The importance of sound legislative drafting cannot be overstated, as the drafting of a criminal offense often determines whether an individual will face criminal liability. Without Intent, at 32. However, data shows that more than half of the criminal offenses enacted into law by Congress fail to include adequate mens rea requirements. Without Intent, at 22. Moreover, the


delegation of law-making authority by Congress to unelected officials in administrative agencies has led to the proliferation of criminal offenses that lack sufficient mens rea requirements. Without Intent, at xi. This proliferation of criminal offenses lacking mens rea requirements creates grave dangers for our civil liberties. Id.

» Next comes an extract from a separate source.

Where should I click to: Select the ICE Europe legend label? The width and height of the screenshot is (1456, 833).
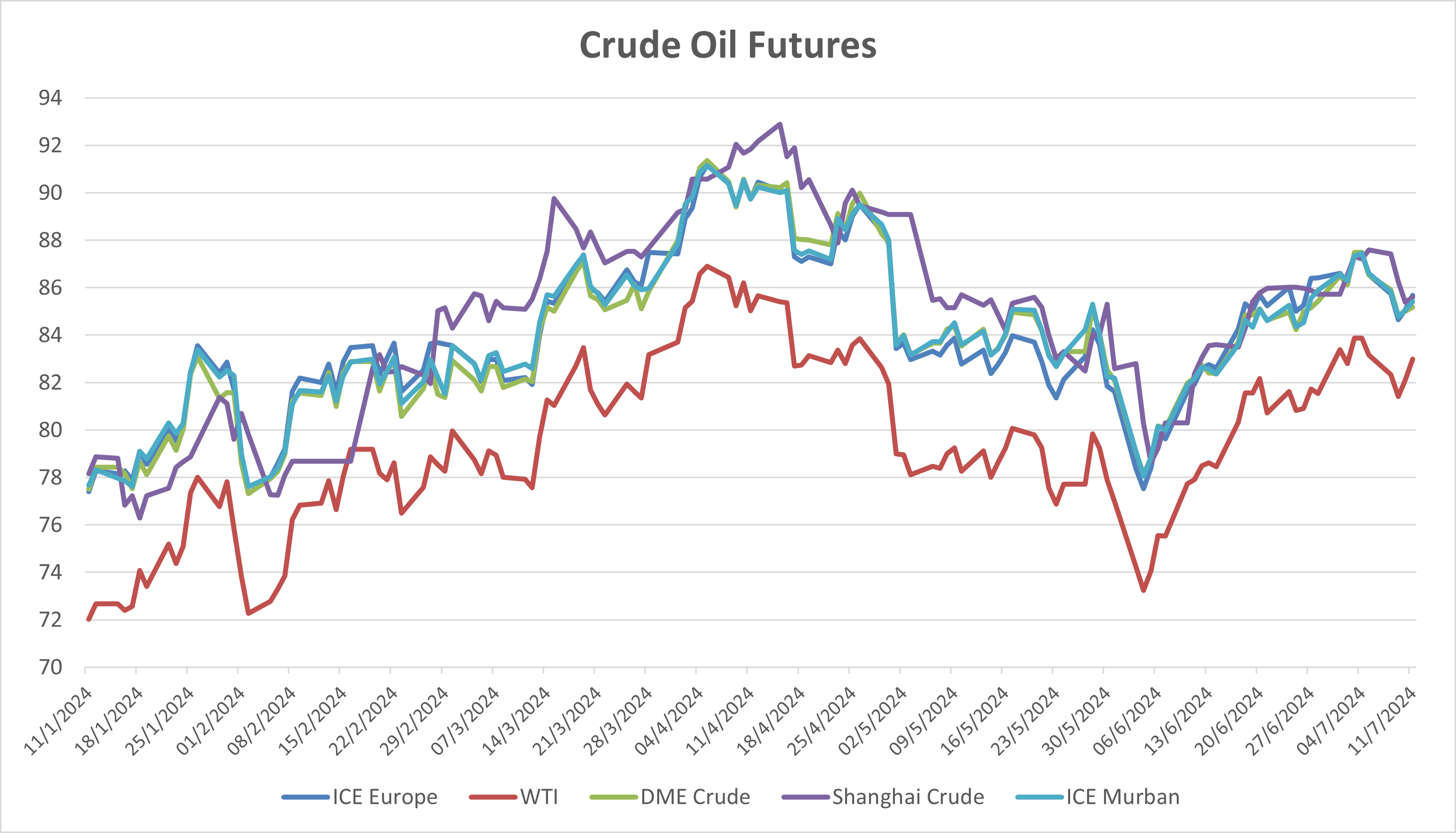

The imposition of criminal liability for offenses that lack the necessary mens rea requirements produces unjust and disproportionate punishment of individuals for making honest mistakes or engaging in conduct they had no reason to know was illegal. Without Intent, at 1. In fact, Harvey Silverglate, convincingly argues that any of us can be guilty of committing three felonies a day with the current hodgepodge of agency-generated regulations. “In these wheels of injustice, vague laws are the lynchpin, functioning in very much the opposite way than originally intended: they obscure, rather than clarify, the law’s demands.” HARVEY A. SILVERGLATE, THREE FELONIES A DAY: HOW THE FEDS TARGET THE INNOCENT XI (2011).

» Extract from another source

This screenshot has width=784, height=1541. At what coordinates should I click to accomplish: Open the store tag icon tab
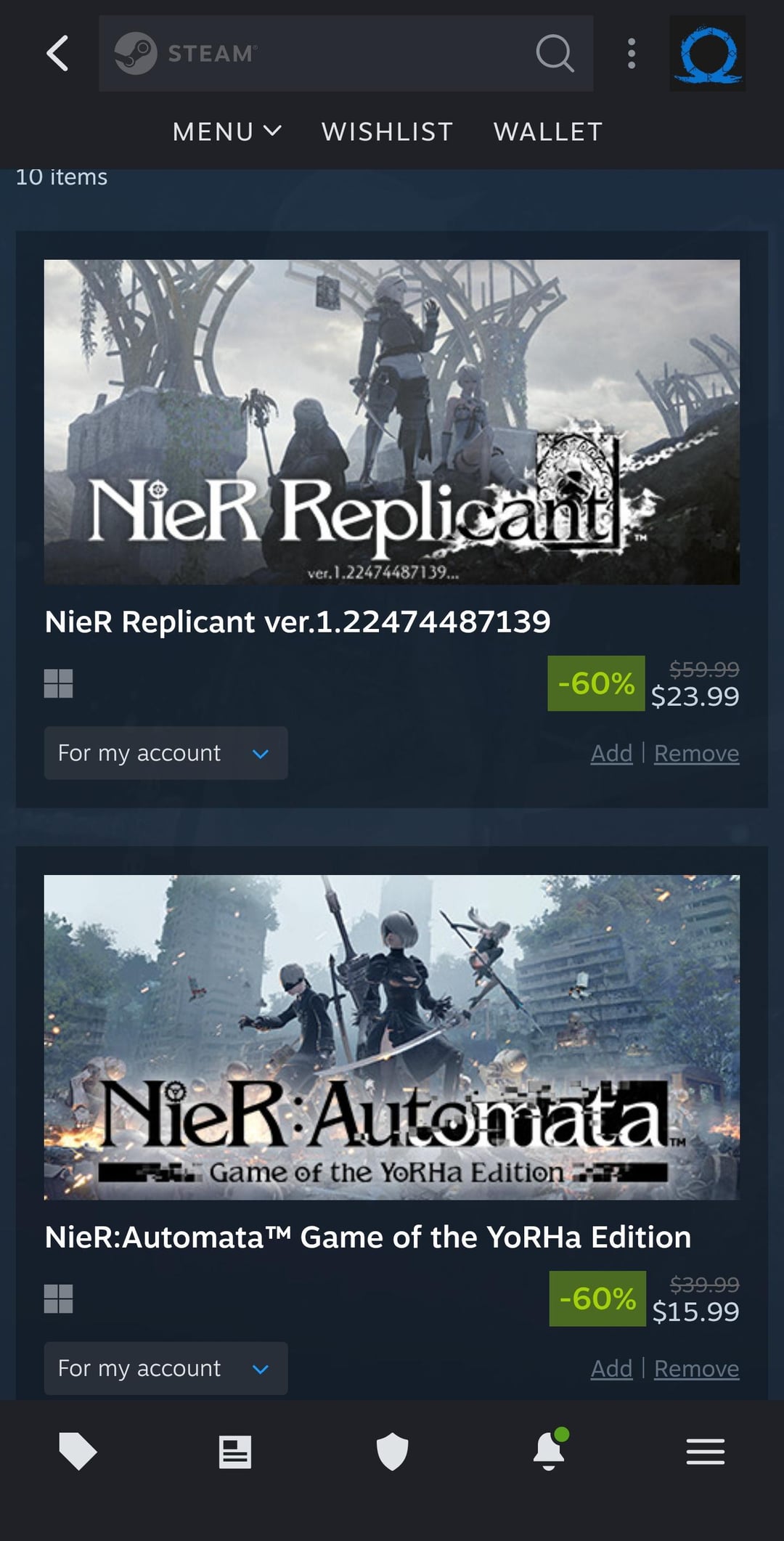pos(78,1451)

Further, the Supreme Court has recently shown a great deal of sensitivity to the problems associated with this delegation of congressional authority. See Kisor v. Wilkie, 139 S. Ct. 2400 (2019) (moving away from Auer and Chevron deference). The delegation of Congress’s law- making authority to administrative agencies is entirely inappropriate, as the United States Constitution places that power in the lands of the legislative branch, not the hands of unelected regulators. Without Intent, at 32. However, Congress’s delegation of its law-making authority to these agencies permits unelected regulators to decide what conduct will be criminally punished rather than Congress making that determination itself. Without Intent, at 9. Such delegation of congressional authority deprives the American people of the protections that the separation of powers was intended to provide, and thus, criminal offenses created and enforced by these administrative agencies should not be enforceable.


IV. The proliferation of hundreds of thousands of regulatory wrongs obscures rather than gives notice of what conduct is criminal.


The increase in congressional delegation and judicial deference has led to a drastic increase in the number of federal regulations. And many of these federal regulations include some form of criminal penalty. It is believed that there are currently over 300,000 federal regulations. However, there are currently so many federal regulations that even the United States Justice Department could not ascertain an accurate total. GianCarlo Canaparo & Zack Smith, Count the Crimes on the Federal Law Books. Then Cut Them., THE HERITAGE FOUNDATION (June 24, 2020). This sheer volume of federal regulations has created a complex and intricate web that is largely unnavigable by the average layperson. This allows individuals to be criminally punished without any idea that their actions constituted a crime.